There are thousands of untested rape kits in Oregon, sitting on shelves deep in police evidence rooms. A new law could change that.
Melissa's Law is named in honor of Melissa Bitler, 14, who was raped and killed in 2001. Her death helped reveal Portland police had a huge backlog in untested rape kits, with nearly 2,000 still to be tested.
And when she finally built up the courage to seek justice, Tracy learned she would never get it because her kit was thrown out.

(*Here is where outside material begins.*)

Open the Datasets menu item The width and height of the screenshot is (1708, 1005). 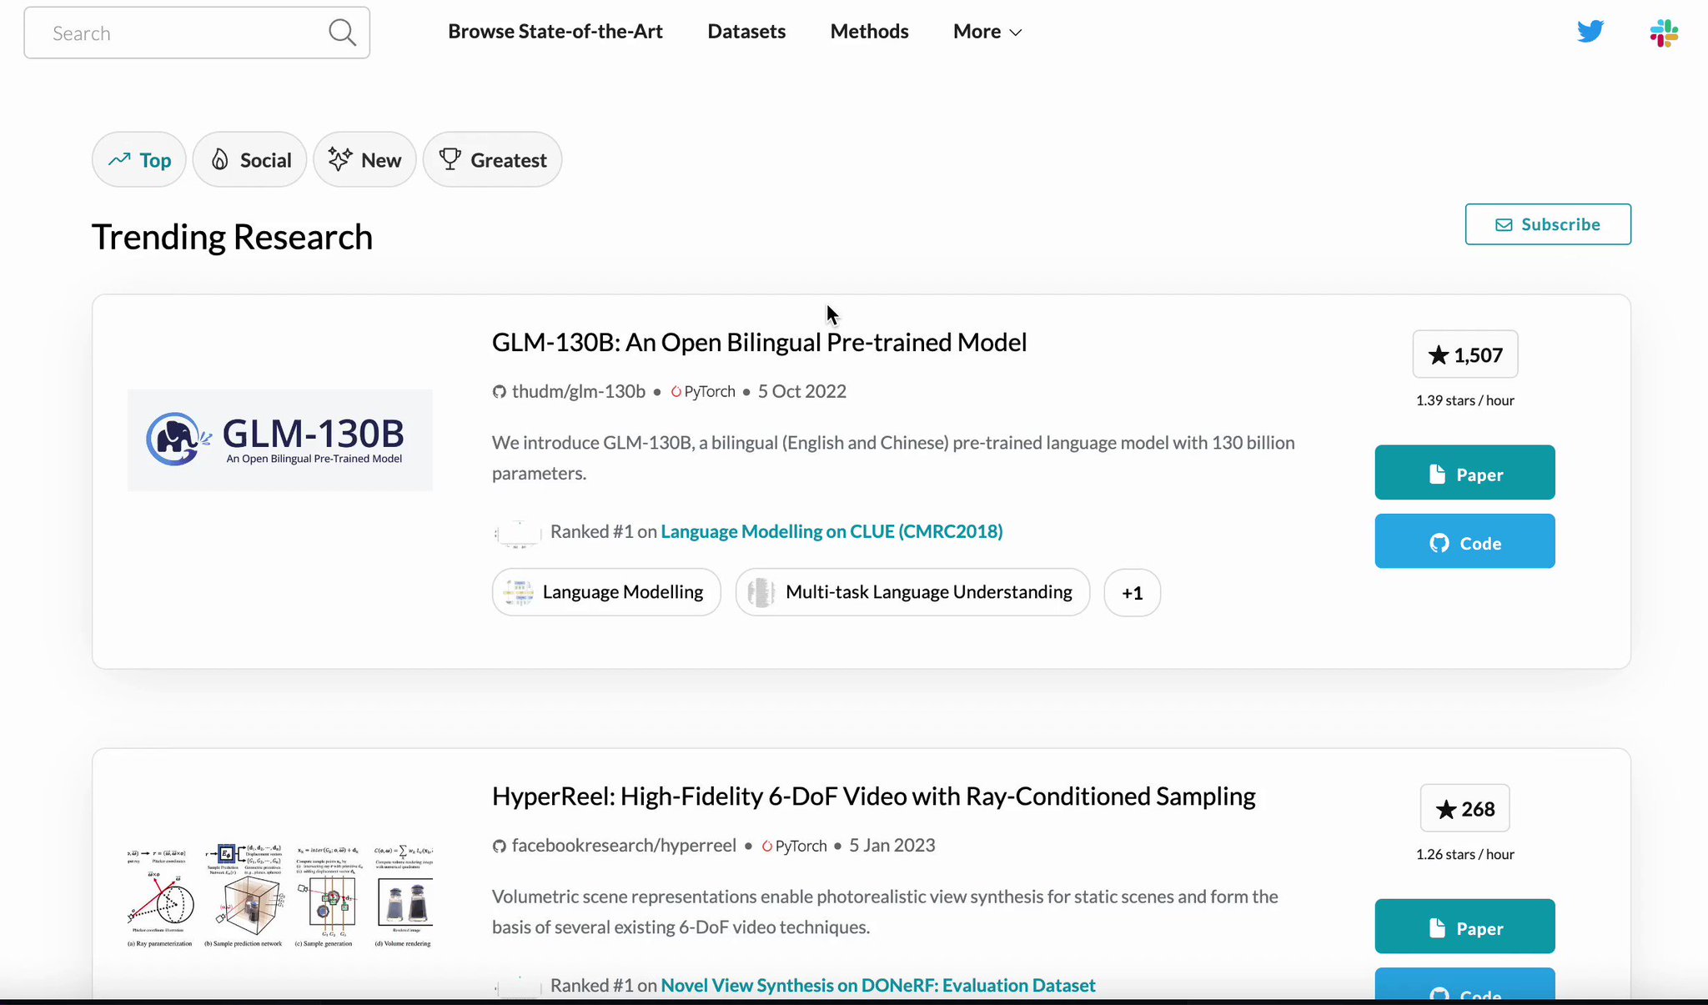[x=746, y=31]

"I have to say I struggle with it a lot even today. I struggle with it because I don't understand how the people who are put in a position to protect you, don't. I still can't understand why anyone would do that," Tracy said. "I have zero doubt in my mind we will find a serial rapist in our back log. I'm absolutely sure of it."
The most cited reason departments do not test kits is that there is a lack of resources. Advocates feel police need to place a priority on victims of sexual assault.
"Victims who are courageous enough to go to a hospital and undergo this invasive and traumatic exam - if they want that kit tested and want to seek justice - that kit should be tested," Tracy said.
Senate Bill 1571 would not only end the backlog, but set up a system so there is oversight and accountability, so it does not happen again.
Other states that have passed similar laws have been successful, in some cases getting serial rapists off the streets.
Bitler's mother, Mary, and Tracy both testified before an Oregon Senate committee Tuesday.
While the bill works its way through the Legislature, state police are already working on protocols to get the kits tested and prioritize the ones closest to being in jeopardy of the statute of limitations.